If there were just three things teenagers and parents could understand about each other, there would be far less drama and way more happy family experiences.

Despite their still developing pre-frontal cortex (the decision making part of the brain) – leading to some questionable choices sometimes – teenagers are not so different from their parents. In fact, teenagers and parents (and anyone in close relationships) really want to be understood in very similar ways. Each truly wants the other to understand three things: I love you; I am figuring things out; I am doing the best I can.

The problem is that rather than leading with understanding, teenagers and parents often interact with each other from a set of expectations rooted in fear  – fear of being controlled, of losing control, being abandoned, not being enough, being too much, not being lovable, etc.

Everyone carries their own fear story that can get activated during interactions with anyone, especially those they love. The intensity of that activation increases when it is a parent-child interaction, particularly parent-teenager. As children move into their teen years, they assert more and more independence and move toward establishing themselves as an autonomous being. This activates all sorts of fear in parents as they themselves maneuver the fear and sadness of letting go and trusting that their children will survive the journey.

Through the push and pull of maintaining connection while seeking to separate, there is a desperate desire on both sides to be understood and to be given the benefit of the doubt. Each is saying to the other, believe in me, trust me, and accept me. At the core of this desire to be accepted and trusted is the need to be understood on the levels of feeling, doing and being. 

Feeling: I love you. Even though I may be expressing feelings of anger, sadness and fear – sometimes in undesirable ways – it does not mean that I don’t love you. 

Doing: I am figuring things out. Even though I feel afraid because I have never done this before (been a teen growing up or a parent trying to support this particular teen moving into independence), I want you to understand that I will figure it out and I want you to trust me.

Being: I am showing up in the best way that I can. Even though I may say the wrong things, and seem like I care too much or don’t care enough, the way that I am being is always the best version of me I can bring forward in the moment. I am always doing the best I can from the state of being that I have access to in any given moment. It is always my best.

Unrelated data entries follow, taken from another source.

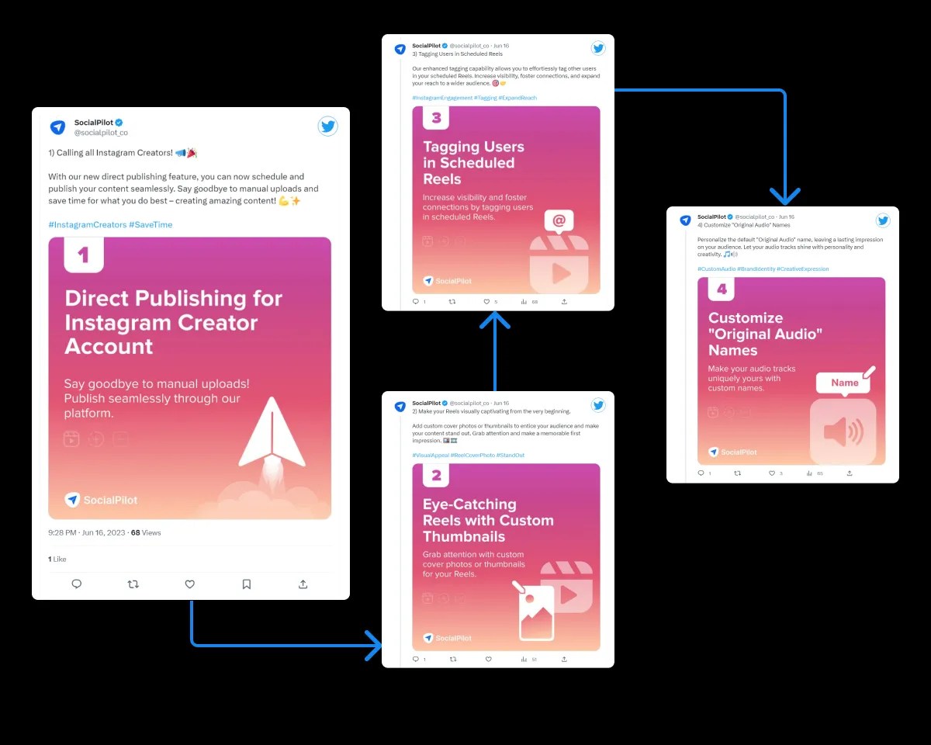This screenshot has height=745, width=931.
Task: Click the share icon on tweet 1
Action: (x=303, y=584)
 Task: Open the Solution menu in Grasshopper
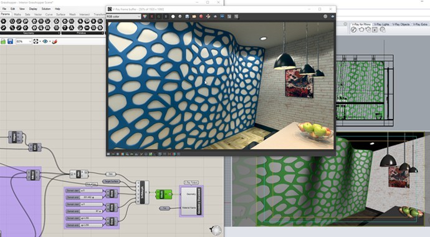point(45,9)
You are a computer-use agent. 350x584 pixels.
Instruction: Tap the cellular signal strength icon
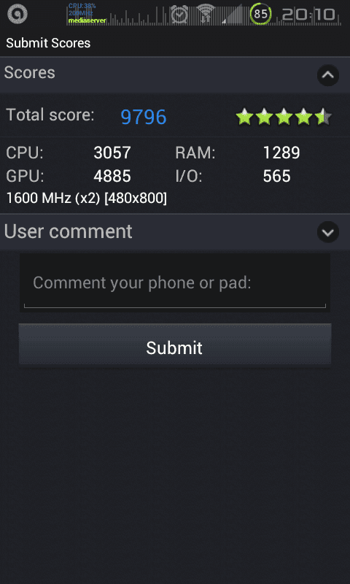click(232, 15)
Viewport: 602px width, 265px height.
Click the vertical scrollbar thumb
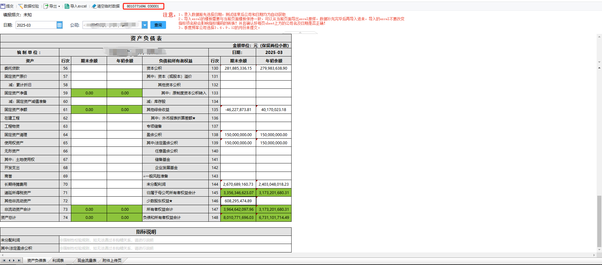click(x=599, y=221)
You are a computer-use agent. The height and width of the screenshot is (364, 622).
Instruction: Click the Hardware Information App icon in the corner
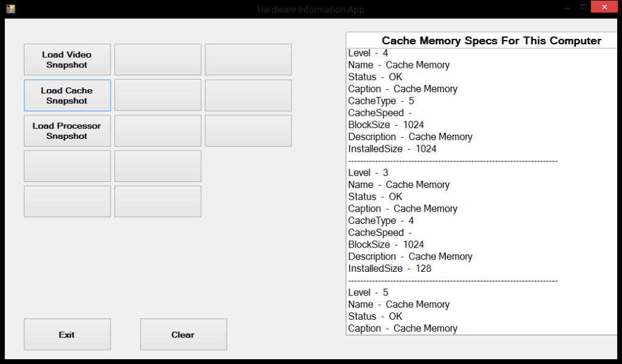coord(10,8)
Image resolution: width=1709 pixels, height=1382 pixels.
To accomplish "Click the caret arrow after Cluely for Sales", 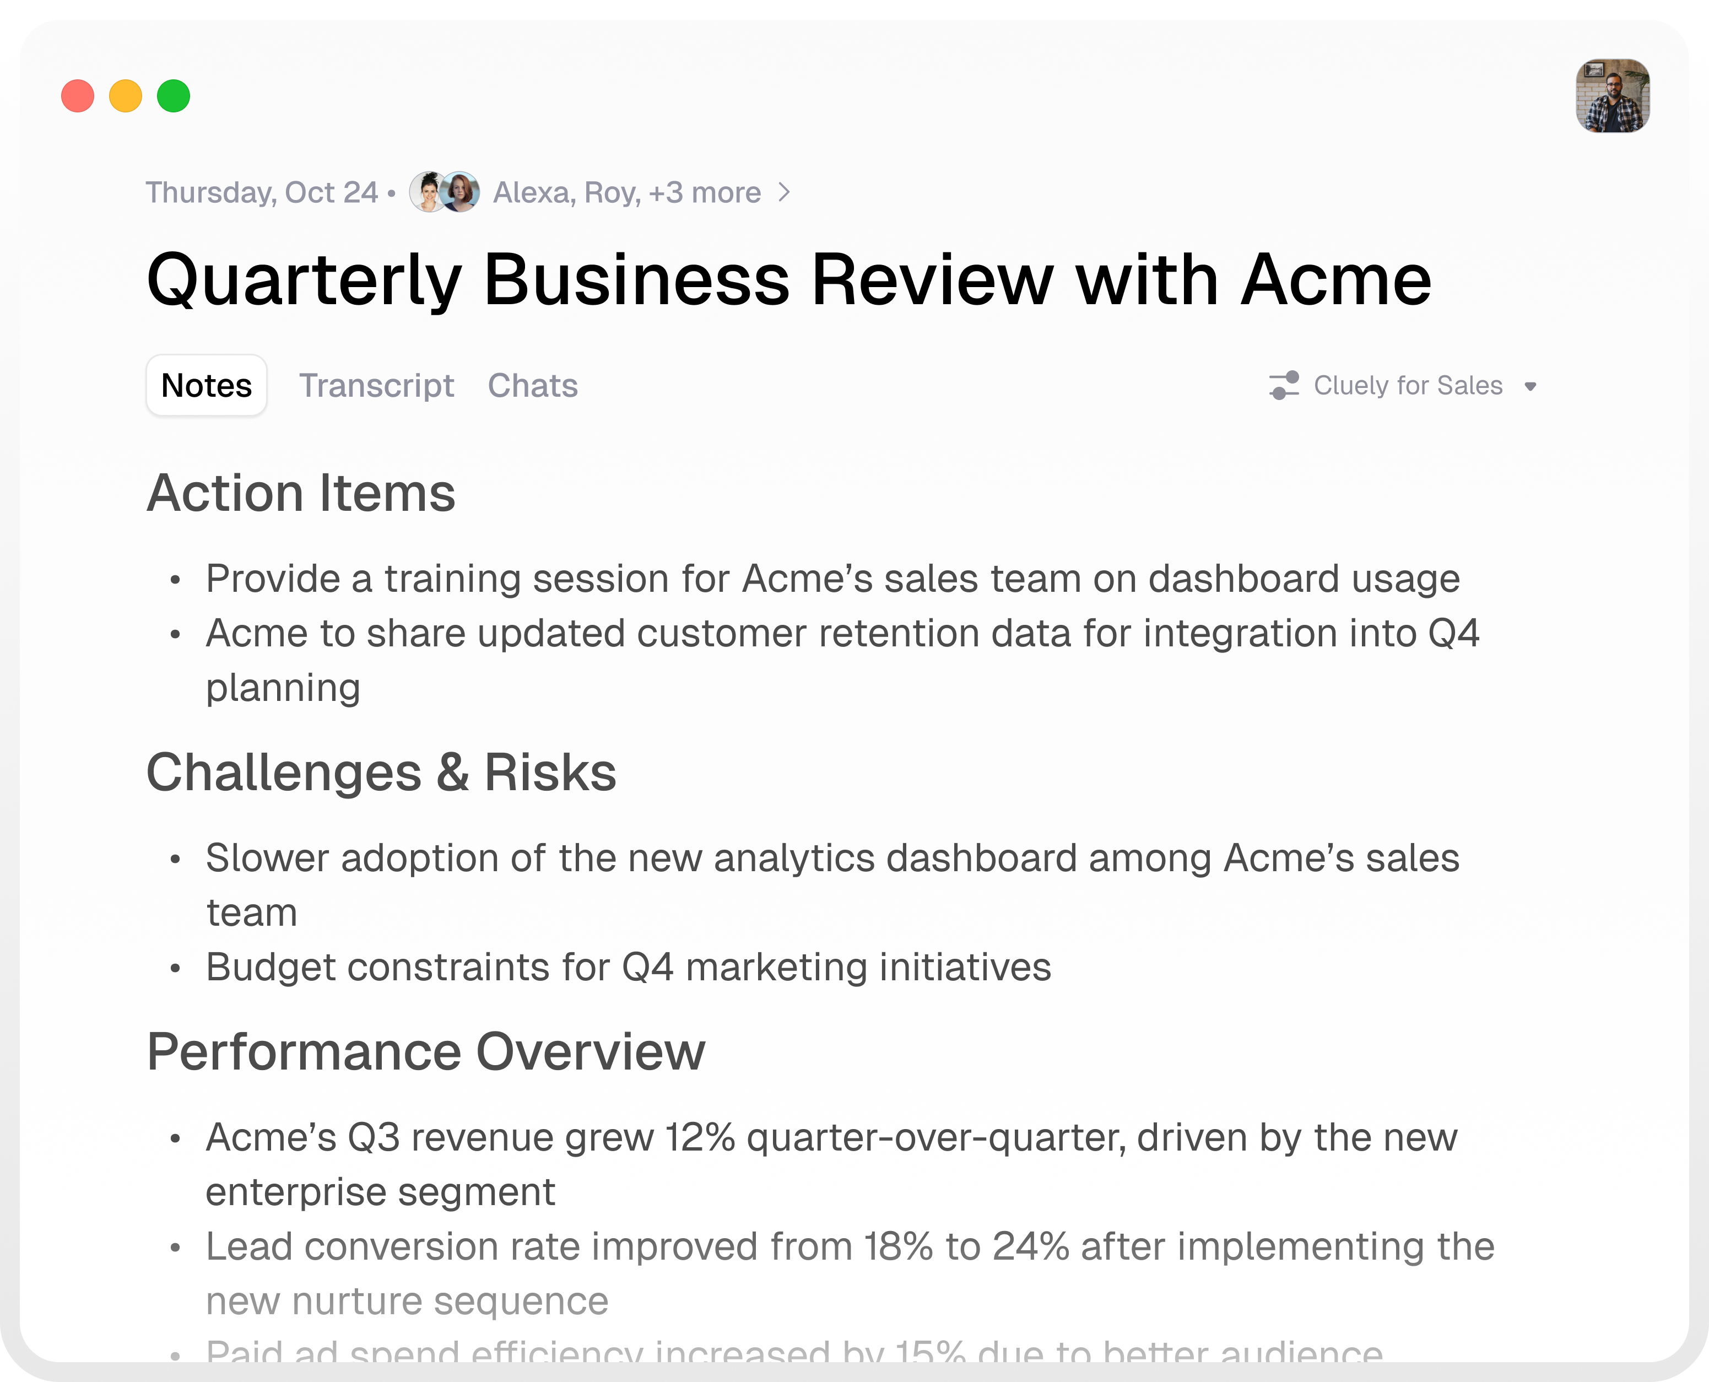I will [x=1530, y=387].
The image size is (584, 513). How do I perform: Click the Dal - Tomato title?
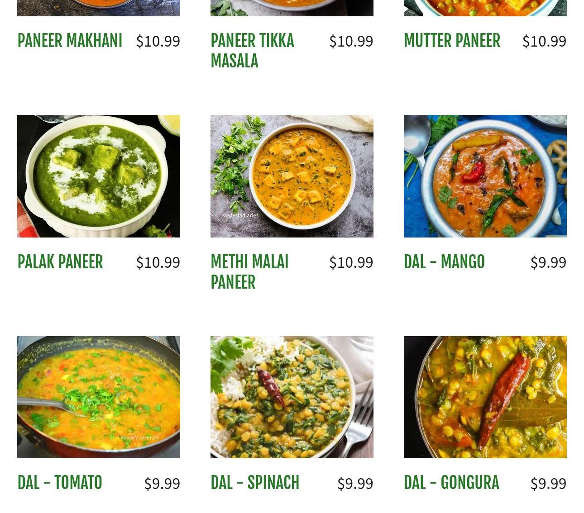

If both teenager and parent, were able to first understand this about themselves, and accept this about themselves without blame or judgement, then they could also bring this level of understanding to their relationship. What a difference it would make when a fear thought comes up and each was able to dissolve it with understanding!

Fear-Based Scenario:

When feeling fear that their teen will fail, the fear tells a parent to say, “Stop wasting your time and get to work. You always wait to the last minute. Listen to me! You will never pass this class if you don’t work at it every night and do the extra credit and participate in study groups. ” Fear tells the teen to say, “You don’t understand. I am already stressed and  just taking a break. Your just making it worse. Stop telling me how to get ready for the test. Just leave me alone.” 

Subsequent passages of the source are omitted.